[Problem description]
An exact copy of every entry below is required, and no picture may appear in it.

(Stored data entries)
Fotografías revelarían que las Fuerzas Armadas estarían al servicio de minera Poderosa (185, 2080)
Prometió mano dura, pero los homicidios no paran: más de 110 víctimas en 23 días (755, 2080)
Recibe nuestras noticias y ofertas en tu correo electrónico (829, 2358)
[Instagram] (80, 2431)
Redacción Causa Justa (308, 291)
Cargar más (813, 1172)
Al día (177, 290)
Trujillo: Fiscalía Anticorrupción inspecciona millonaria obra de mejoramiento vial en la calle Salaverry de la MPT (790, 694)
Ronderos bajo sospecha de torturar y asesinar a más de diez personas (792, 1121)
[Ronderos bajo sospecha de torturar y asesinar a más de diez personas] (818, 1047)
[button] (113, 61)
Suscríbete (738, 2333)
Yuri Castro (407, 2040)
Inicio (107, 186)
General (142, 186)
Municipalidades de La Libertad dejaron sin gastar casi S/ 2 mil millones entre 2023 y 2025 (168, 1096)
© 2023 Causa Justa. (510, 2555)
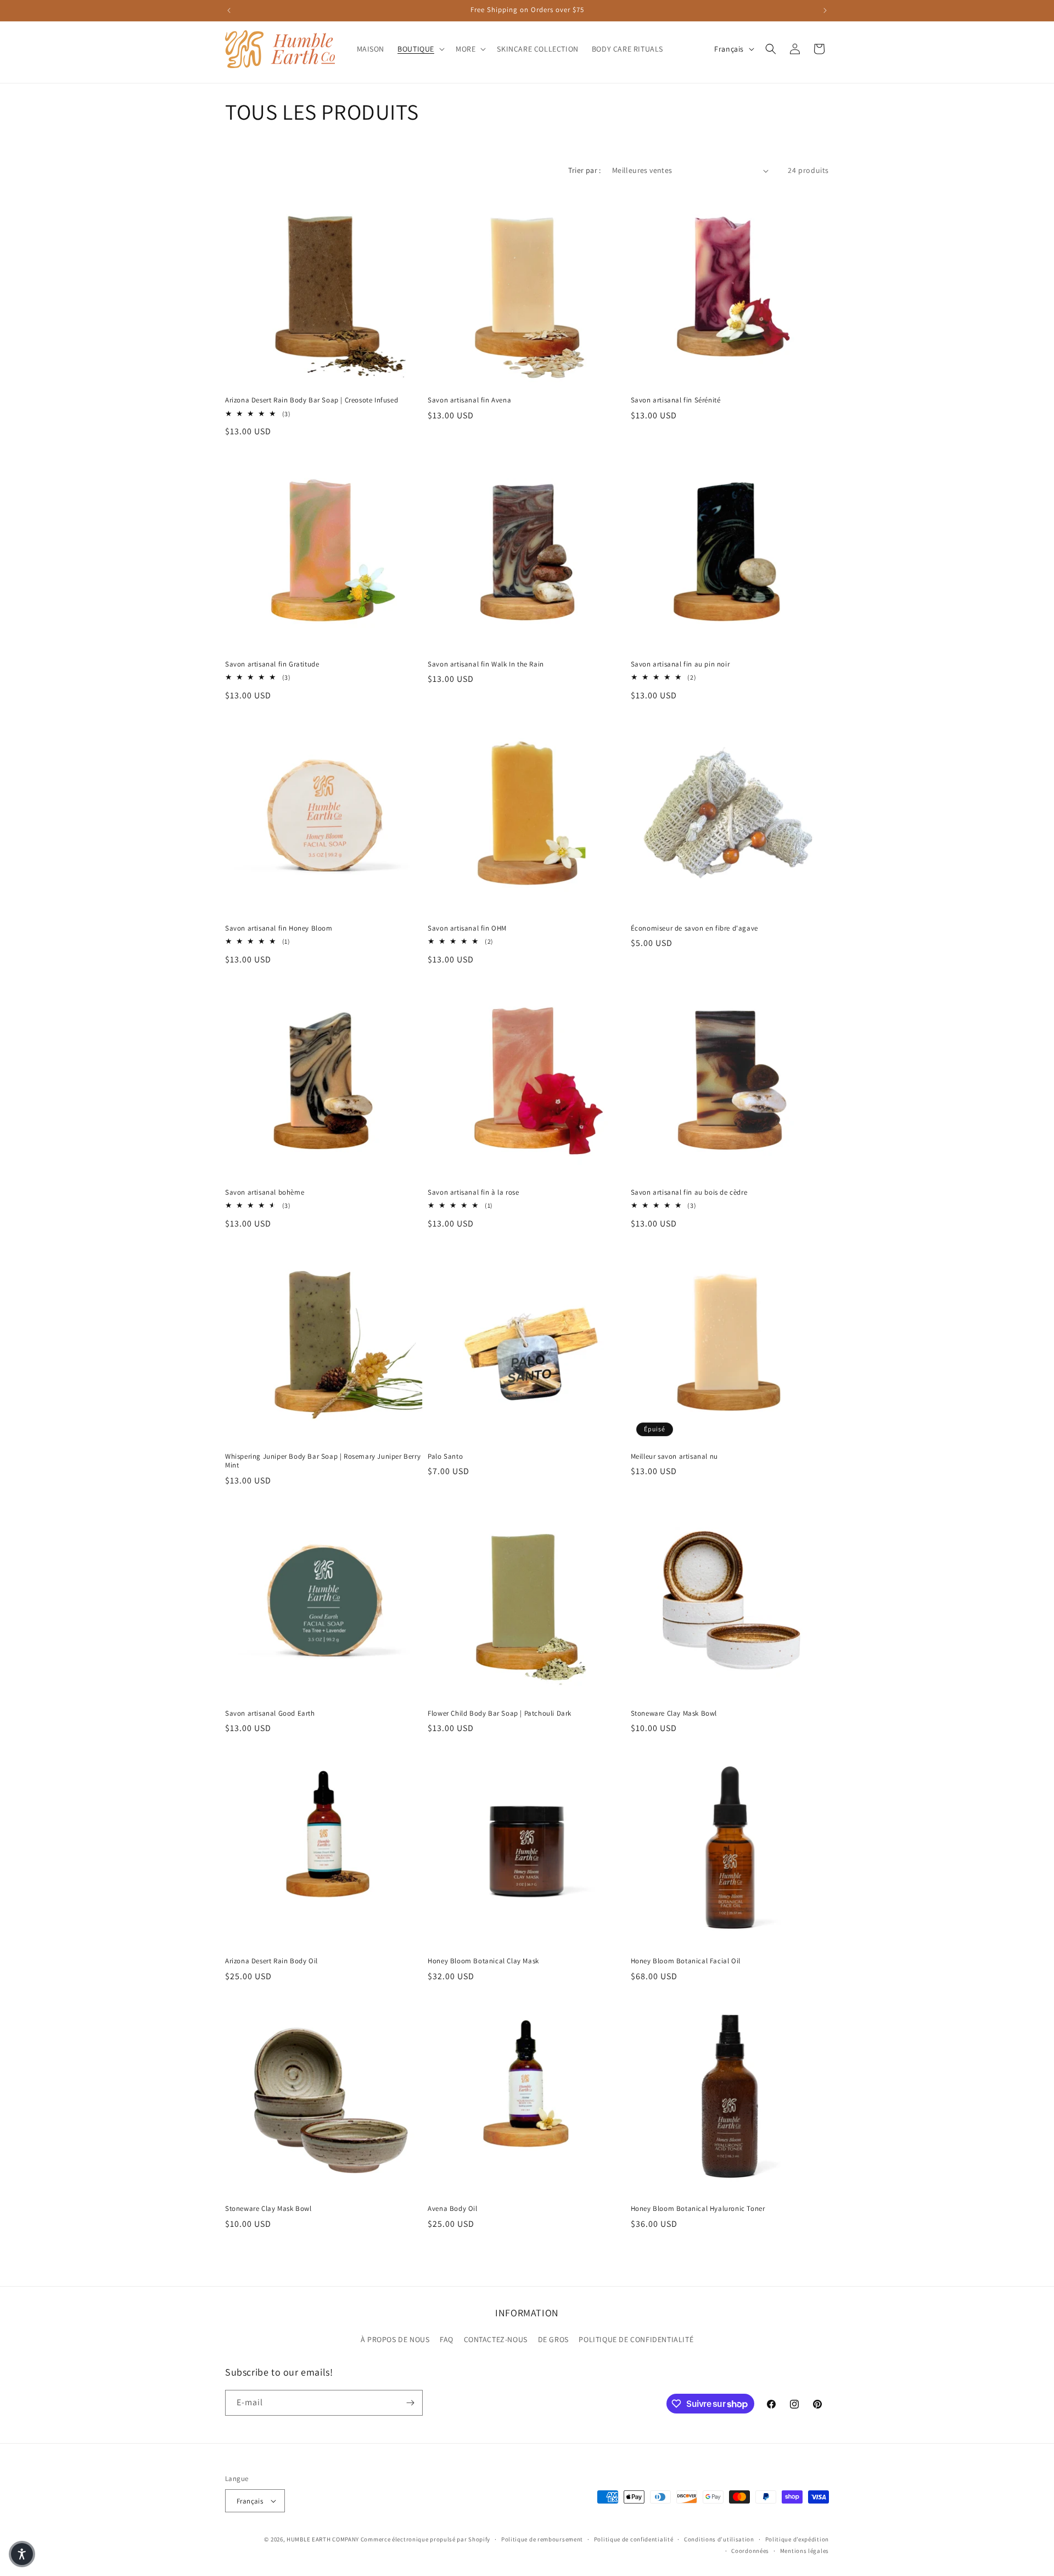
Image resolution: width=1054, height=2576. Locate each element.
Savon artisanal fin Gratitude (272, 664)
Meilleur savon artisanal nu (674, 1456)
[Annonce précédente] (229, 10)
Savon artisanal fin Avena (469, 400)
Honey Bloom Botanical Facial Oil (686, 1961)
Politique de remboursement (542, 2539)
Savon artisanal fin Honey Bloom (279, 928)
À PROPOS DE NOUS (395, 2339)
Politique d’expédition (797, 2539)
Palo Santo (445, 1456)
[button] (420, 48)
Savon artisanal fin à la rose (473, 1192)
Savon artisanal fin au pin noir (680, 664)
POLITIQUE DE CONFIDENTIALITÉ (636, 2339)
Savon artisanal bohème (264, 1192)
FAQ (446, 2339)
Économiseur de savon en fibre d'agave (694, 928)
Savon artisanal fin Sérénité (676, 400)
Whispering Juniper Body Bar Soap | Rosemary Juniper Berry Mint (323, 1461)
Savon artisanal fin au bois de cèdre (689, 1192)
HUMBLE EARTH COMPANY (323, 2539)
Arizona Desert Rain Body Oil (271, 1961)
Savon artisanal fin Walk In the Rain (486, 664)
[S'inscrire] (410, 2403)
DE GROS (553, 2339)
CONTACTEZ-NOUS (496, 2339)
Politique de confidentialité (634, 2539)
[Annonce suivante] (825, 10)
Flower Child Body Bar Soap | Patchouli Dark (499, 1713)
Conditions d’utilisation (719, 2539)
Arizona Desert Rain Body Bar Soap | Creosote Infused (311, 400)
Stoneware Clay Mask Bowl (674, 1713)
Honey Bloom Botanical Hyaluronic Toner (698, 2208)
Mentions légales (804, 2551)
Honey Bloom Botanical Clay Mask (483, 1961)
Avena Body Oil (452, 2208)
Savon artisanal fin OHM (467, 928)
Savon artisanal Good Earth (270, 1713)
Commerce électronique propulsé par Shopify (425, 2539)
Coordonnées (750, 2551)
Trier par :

[Completed exercise]
Fotografías revelarían que las Fuerzas Armadas estarían al servicio de minera Poderosa (185, 2080)
Prometió mano dura, pero los homicidios no paran: más de 110 víctimas en 23 días (755, 2080)
Recibe nuestras noticias y ofertas en tu correo electrónico (829, 2358)
[Instagram] (80, 2431)
Redacción Causa Justa (308, 291)
Cargar más (813, 1172)
Al día (177, 290)
Trujillo: Fiscalía Anticorrupción inspecciona millonaria obra de mejoramiento vial en la calle Salaverry de la MPT (790, 694)
Ronderos bajo sospecha de torturar y asesinar a más de diez personas (792, 1121)
[Ronderos bajo sospecha de torturar y asesinar a más de diez personas] (818, 1047)
[button] (113, 61)
Suscríbete (738, 2333)
Yuri Castro (407, 2040)
Inicio (107, 186)
General (142, 186)
Municipalidades de La Libertad dejaron sin gastar casi S/ 2 mil millones entre 2023 y 2025 (168, 1096)
© 2023 Causa Justa. (510, 2555)
Image resolution: width=1054, height=2576. Locate each element.
Savon artisanal fin Gratitude (272, 664)
Meilleur savon artisanal nu (674, 1456)
[Annonce précédente] (229, 10)
Savon artisanal fin Avena (469, 400)
Honey Bloom Botanical Facial Oil (686, 1961)
Politique de remboursement (542, 2539)
Savon artisanal fin Honey Bloom (279, 928)
À PROPOS DE NOUS (395, 2339)
Politique d’expédition (797, 2539)
Palo Santo (445, 1456)
[button] (420, 48)
Savon artisanal fin à la rose (473, 1192)
Savon artisanal fin au pin noir (680, 664)
POLITIQUE DE CONFIDENTIALITÉ (636, 2339)
Savon artisanal bohème (264, 1192)
FAQ (446, 2339)
Économiseur de savon en fibre d'agave (694, 928)
Savon artisanal fin Sérénité (676, 400)
Whispering Juniper Body Bar Soap | Rosemary Juniper Berry Mint (323, 1461)
Savon artisanal fin au bois de cèdre (689, 1192)
HUMBLE EARTH COMPANY (323, 2539)
Arizona Desert Rain Body Oil (271, 1961)
Savon artisanal fin Walk In the Rain (486, 664)
[S'inscrire] (410, 2403)
DE GROS (553, 2339)
CONTACTEZ-NOUS (496, 2339)
Politique de confidentialité (634, 2539)
[Annonce suivante] (825, 10)
Flower Child Body Bar Soap | Patchouli Dark (499, 1713)
Conditions d’utilisation (719, 2539)
Arizona Desert Rain Body Bar Soap | Creosote Infused (311, 400)
Stoneware Clay Mask Bowl (674, 1713)
Honey Bloom Botanical Hyaluronic Toner (698, 2208)
Mentions légales (804, 2551)
Honey Bloom Botanical Clay Mask (483, 1961)
Avena Body Oil (452, 2208)
Savon artisanal fin OHM (467, 928)
Savon artisanal Good Earth (270, 1713)
Commerce électronique propulsé par Shopify (425, 2539)
Coordonnées (750, 2551)
Trier par :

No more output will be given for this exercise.